ADR schemes consider cases referred to them by consumers who have unresolved complaints with their communications providers (CPs), examine both sides of the dispute and make a judgment, which could include a financial award and/or requiring the provider to take appropriate action.
ADR can improve the outcome for those consumers whose complaints might otherwise be unduly lengthy or remain unresolved. It also gives CPs additional incentives to improve their own complaints handling procedures and to resolve complaints quickly and effectively.
Ofcom requires all CPs to be members of an approved ADR scheme. There are two Ofcom-approved schemes: the Office of the Telecommunications Ombudsman (Otelo), and the Communications and Internet Services Adjudication Scheme (CISAS).
In July 2008 we published a consultation that examined how easy it is for customers to access these schemes, and the effectiveness of complaints handling in the industry. Included in the measures considered, we set out proposals to improve access by reducing the period that consumers have to wait before they can take complaints to ADR from 12 to 8 weeks. We also proposed criteria that we would use in our review of our ongoing approval of the two ADR schemes in 2010.
We have decided to proceed with the proposed change to the time period a consumer must wait before they can take a dispute to ADR. This will be reduced from 12 to 8 weeks after the complaint is first lodged with their provider. The majority of responses to the consultation supported this change.
Our evidence shows that the prospect of a complaint being resolved between the consumer and their provider diminishes substantially after 8 weeks and that the costs for industry from the change to 8 weeks are expected to be low. We believe that by enabling customers to take their unresolved complaints to ADR earlier, consumers will benefit from a reduction in the stress and anxiety which often accompany prolonged disputes. This change will come into effect on 1 September 2009.
We are also confirming the criteria we will use in our review of the approval of the two ADR schemes next year. These include accessibility, independence, fairness, transparency and effectiveness.

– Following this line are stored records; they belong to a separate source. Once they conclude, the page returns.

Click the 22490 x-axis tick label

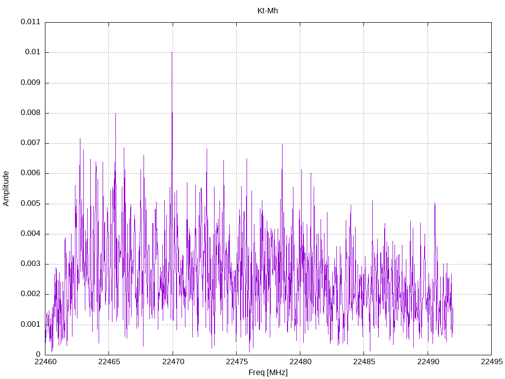click(428, 362)
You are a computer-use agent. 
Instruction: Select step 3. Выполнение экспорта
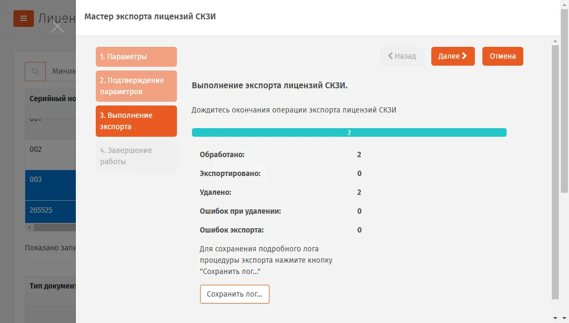(x=136, y=121)
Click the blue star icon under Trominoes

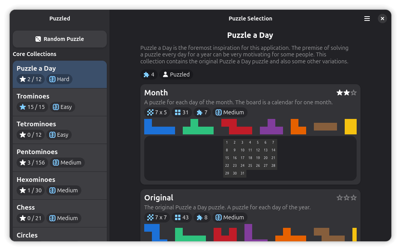click(x=23, y=107)
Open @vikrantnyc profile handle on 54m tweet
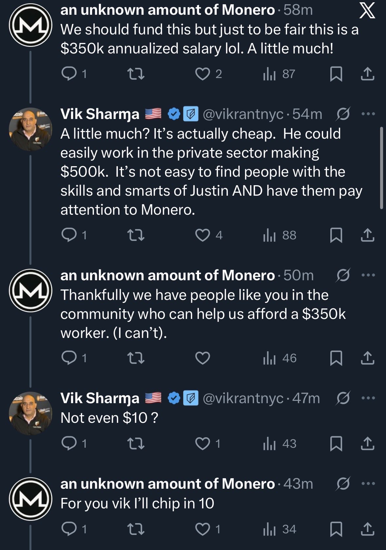The image size is (386, 550). (243, 114)
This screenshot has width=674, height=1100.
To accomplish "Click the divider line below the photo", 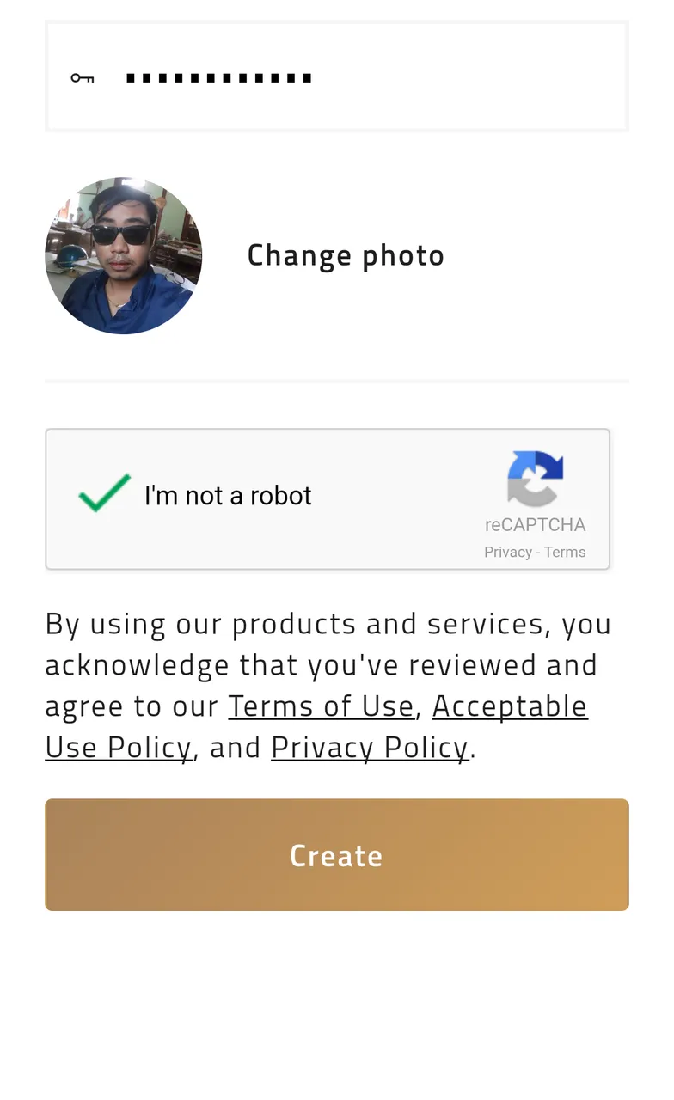I will (x=337, y=381).
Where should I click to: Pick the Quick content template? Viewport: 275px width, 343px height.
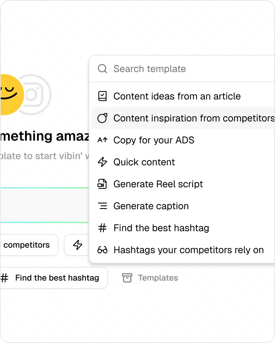pyautogui.click(x=144, y=162)
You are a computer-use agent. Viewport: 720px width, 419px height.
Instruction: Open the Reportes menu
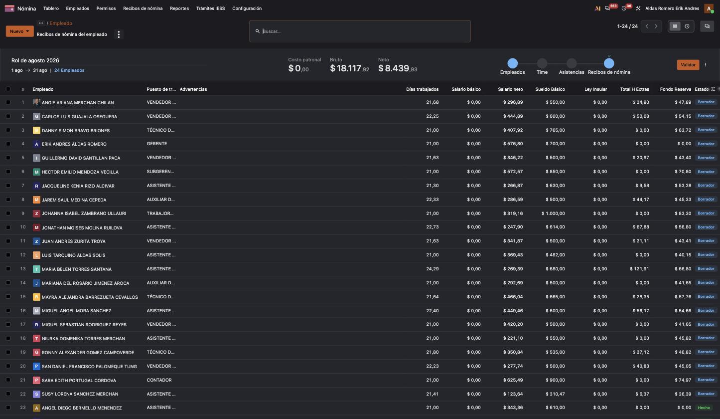click(x=179, y=8)
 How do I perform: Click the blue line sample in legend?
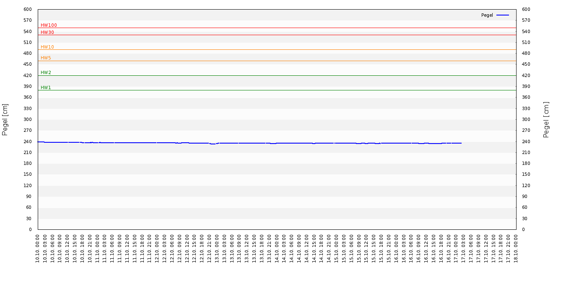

In the 2008 consultation we also made other proposals: improving awareness of ADR by requiring providers to notify their customers about the schemes; setting minimum standards for complaints handling; and requiring providers to keep appropriate records of contacts with their customers. Responses from CPs indicated that we had understated the extent and costs of changes that would be needed to implement these proposals. We are currently seeking more information around these measures and will be consulting further later this year.